Selbstbewusstes Auftreten hilft viel

Selbstbewusstes Auftreten hilft viel

In Gefahrensituationen sollen nicht sofort die Fäuste fliegen. Beim vom Braunshausener Fudokan-Karate-Do-Verein angebotenen Herbstferien-Selbstverteidigungskurs stand das situationsgerechte Verhalten zur Gewaltprävention im Vordergrund.
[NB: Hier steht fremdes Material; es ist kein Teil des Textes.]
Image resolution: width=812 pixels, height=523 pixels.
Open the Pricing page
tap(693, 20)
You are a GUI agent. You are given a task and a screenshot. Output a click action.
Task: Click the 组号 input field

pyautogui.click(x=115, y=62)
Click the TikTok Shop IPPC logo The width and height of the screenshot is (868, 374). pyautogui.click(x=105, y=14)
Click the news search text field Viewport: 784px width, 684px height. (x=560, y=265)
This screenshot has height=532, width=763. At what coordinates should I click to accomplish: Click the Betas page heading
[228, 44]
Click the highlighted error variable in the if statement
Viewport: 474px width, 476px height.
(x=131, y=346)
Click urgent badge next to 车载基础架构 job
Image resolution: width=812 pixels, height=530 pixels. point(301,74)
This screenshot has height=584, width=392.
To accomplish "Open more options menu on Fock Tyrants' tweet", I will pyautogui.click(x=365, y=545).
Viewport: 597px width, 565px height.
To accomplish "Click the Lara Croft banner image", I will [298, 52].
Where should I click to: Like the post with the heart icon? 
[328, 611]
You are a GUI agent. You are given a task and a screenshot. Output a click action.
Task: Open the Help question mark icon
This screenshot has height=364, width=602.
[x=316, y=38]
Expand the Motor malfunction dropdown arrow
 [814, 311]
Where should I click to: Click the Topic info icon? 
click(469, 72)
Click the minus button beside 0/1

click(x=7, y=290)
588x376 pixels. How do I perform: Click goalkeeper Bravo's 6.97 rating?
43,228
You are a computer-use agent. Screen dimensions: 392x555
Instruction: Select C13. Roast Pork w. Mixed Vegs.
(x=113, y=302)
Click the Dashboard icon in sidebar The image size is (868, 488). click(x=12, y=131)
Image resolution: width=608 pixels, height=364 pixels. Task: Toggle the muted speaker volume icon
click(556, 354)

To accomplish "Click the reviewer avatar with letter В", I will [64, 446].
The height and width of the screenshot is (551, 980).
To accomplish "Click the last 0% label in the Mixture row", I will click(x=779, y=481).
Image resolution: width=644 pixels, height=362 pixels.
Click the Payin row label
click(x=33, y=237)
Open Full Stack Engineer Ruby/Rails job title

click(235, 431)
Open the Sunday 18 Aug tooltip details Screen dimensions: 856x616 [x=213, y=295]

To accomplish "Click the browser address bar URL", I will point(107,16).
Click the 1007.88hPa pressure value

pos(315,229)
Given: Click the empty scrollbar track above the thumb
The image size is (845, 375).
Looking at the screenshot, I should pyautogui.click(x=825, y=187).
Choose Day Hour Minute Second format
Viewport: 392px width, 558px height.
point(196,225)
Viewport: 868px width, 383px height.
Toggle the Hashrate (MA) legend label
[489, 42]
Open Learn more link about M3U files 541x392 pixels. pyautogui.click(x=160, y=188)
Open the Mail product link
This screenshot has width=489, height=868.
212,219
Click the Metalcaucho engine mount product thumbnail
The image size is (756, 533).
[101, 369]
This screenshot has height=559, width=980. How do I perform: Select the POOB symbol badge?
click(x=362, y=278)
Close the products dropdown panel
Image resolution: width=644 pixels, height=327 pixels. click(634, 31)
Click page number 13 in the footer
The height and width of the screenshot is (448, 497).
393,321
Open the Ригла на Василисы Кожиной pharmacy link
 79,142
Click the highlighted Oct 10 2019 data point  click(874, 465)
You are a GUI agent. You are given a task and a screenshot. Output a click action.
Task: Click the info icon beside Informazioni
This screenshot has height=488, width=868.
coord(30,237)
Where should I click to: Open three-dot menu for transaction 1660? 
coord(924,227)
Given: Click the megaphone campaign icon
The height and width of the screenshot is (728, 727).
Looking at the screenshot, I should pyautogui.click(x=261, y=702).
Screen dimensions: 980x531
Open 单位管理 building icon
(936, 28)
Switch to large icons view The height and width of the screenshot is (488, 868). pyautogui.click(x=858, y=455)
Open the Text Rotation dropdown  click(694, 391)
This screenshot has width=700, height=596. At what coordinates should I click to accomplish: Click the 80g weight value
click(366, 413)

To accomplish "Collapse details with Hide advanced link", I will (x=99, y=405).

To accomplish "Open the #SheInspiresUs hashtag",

Zehn Jugendliche im Alter zwischen zehn und 14 Jahren nahmen in den Herbstferien am vom Braunshausener Fudokan-Karate-Do-Verein in der Peterberghalle angebotenen Selbstverteidigungskurs teil. "Eltern und die Sitzerather Ortsvorsteherin Lieselene Scherer haben uns nach den Übergriffen in der Kölner Silvesternacht darauf angesprochen, ob wir nicht einmal einen Selbstverteidigungskurs für Jugendliche organisieren können", erklärte Michael Schirra vom Otzenhausener Jugendhilfeträger Idee.on gGmbH. Gesagt, getan. Die Karatetrainer Klaus Peter Koch (2. Dan) und Martin Kirsch (3. Dan) an drei Tagen das richtige Verhalten in Gefahrensituationen. Die Mädels und Jungs sollten brenzlige Begebenheiten nicht nur analysieren, sondern auch frühzeitig erkennen und sich mit ihrem Verhalten auf die Situation einstellen. Würden kritische Umstände erkannt, so stehe immer das Verhalten zur Gewaltprävention im Vordergrund, so der Ansatz beider Trainer. "Wir stellen uns nie mit geschlossenen Fäusten hin, die Grundsymbolik ist eine offene Hand", sagte Koch zu den Jugendlichen. Damit sie ein Gefühl dafür bekamen, was ein Schlag auswirken kann, mussten die Schüler mit der Handfläche gegen ein Polster schlagen. "Die andere Seite ist einen Schlag aufzunehmen", so Koch. Demonstriert wurden dazu Verteidigungsstrategien. "Wir haben vom Karate abgeleitete vereinfachte Techniken gezeigt", so Koch. Dazu gehörte das richtige Abblocken eines Schlages und das Lösen aus Griffen im Liegen. "Wichtig ist, dass man dem Gegenüber ein selbstbewusstes Auftreten signalisiert", legte Koch seiner Gruppe nahe. Für den Braunshausener Karateverein war es der erste Selbstverteidigungskurs den er mit Schüler durchgeführt hat.